The alternative option is “check-box” requirements, which only require that the vendor document that they did a thing (“Did you have every commit code-reviewed by a second person? [x] Yes [ ] No”).

> Example technical security requirements can be found in related standards, such as:
>
> - Protection profiles for similar categories of product
> - [EN-18031-2 (Radio Equipment Directive)](https://docbox.etsi.org/CYBER/CYBER/CEN-CLC/JTC13/WG09/CEN-CLC-JTC%2013-WG%209_N433_EN%2018031%20series.zip)
> - Other vertical standards drafts in [ETSI GitLab](https://forge.etsi.org/rep/cyber/stan4cr2)
> - Other vertical standards drafts as [contributions to verticals meetings on the ETSI Portal](https://portal.etsi.org/Meetings.aspx#/)
> - PT2 drafts, available in the [ETSI DocBox](https://docbox.etsi.org/CYBER/CYBER/CEN-CLC/JTC13/WG09)

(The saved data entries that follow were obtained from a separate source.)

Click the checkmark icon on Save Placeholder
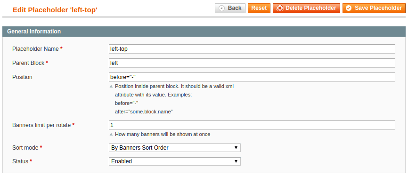The width and height of the screenshot is (408, 176). (x=349, y=8)
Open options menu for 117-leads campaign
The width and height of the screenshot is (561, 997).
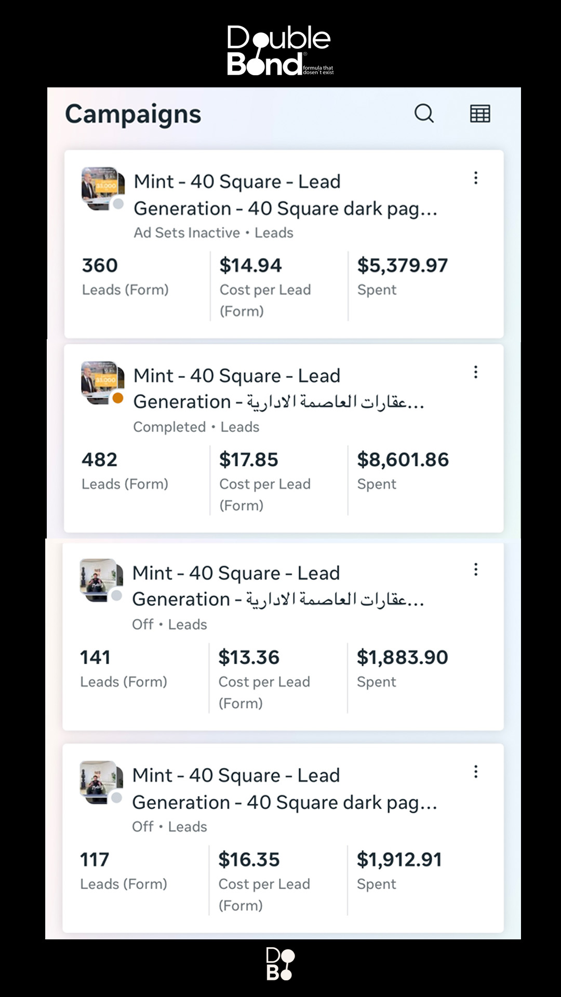pyautogui.click(x=476, y=772)
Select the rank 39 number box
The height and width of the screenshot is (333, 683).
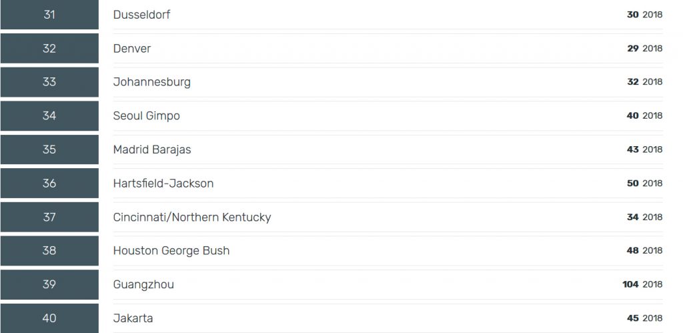click(49, 284)
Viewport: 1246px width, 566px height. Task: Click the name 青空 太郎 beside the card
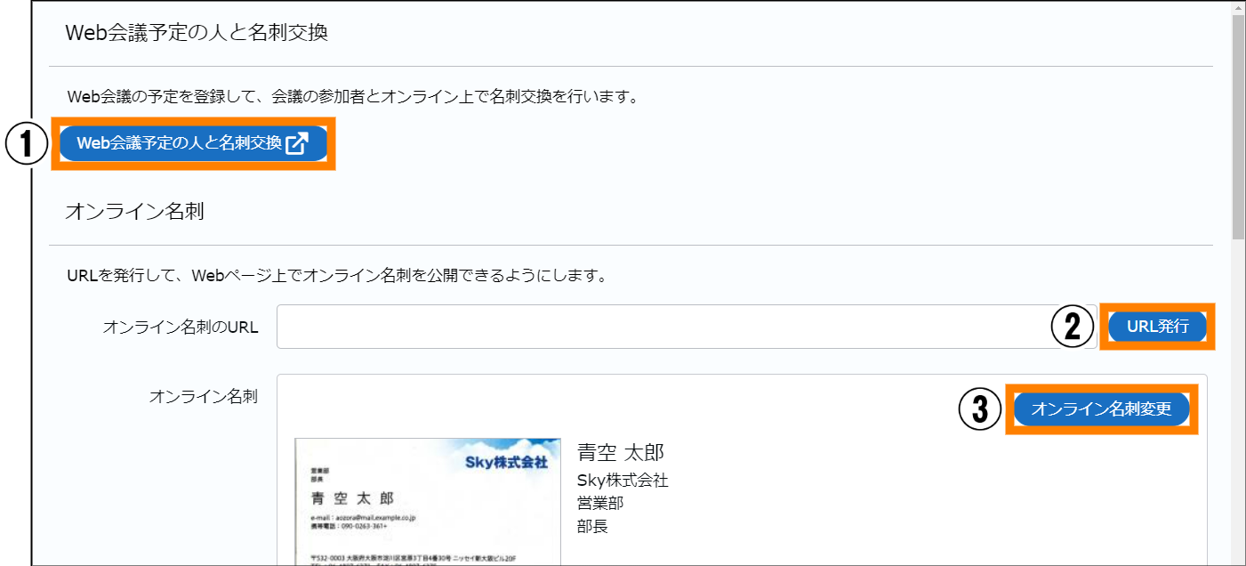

> - ENISA's [CRA Requirements Standards Mapping](https://www.enisa.europa.eu/sites/default/files/2024-11/Cyber%20Resilience%20Act%20Requirements%20Standards%20Mapping%20-%20final_with_identifiers_0.pdf)
We should prefer testable requirement to check-box requirements, but when a requirement isn’t testable, we can provide a decision tree where the vendor follows specific instructions to document why they have to use a check-box requirement (something that is documentation-only).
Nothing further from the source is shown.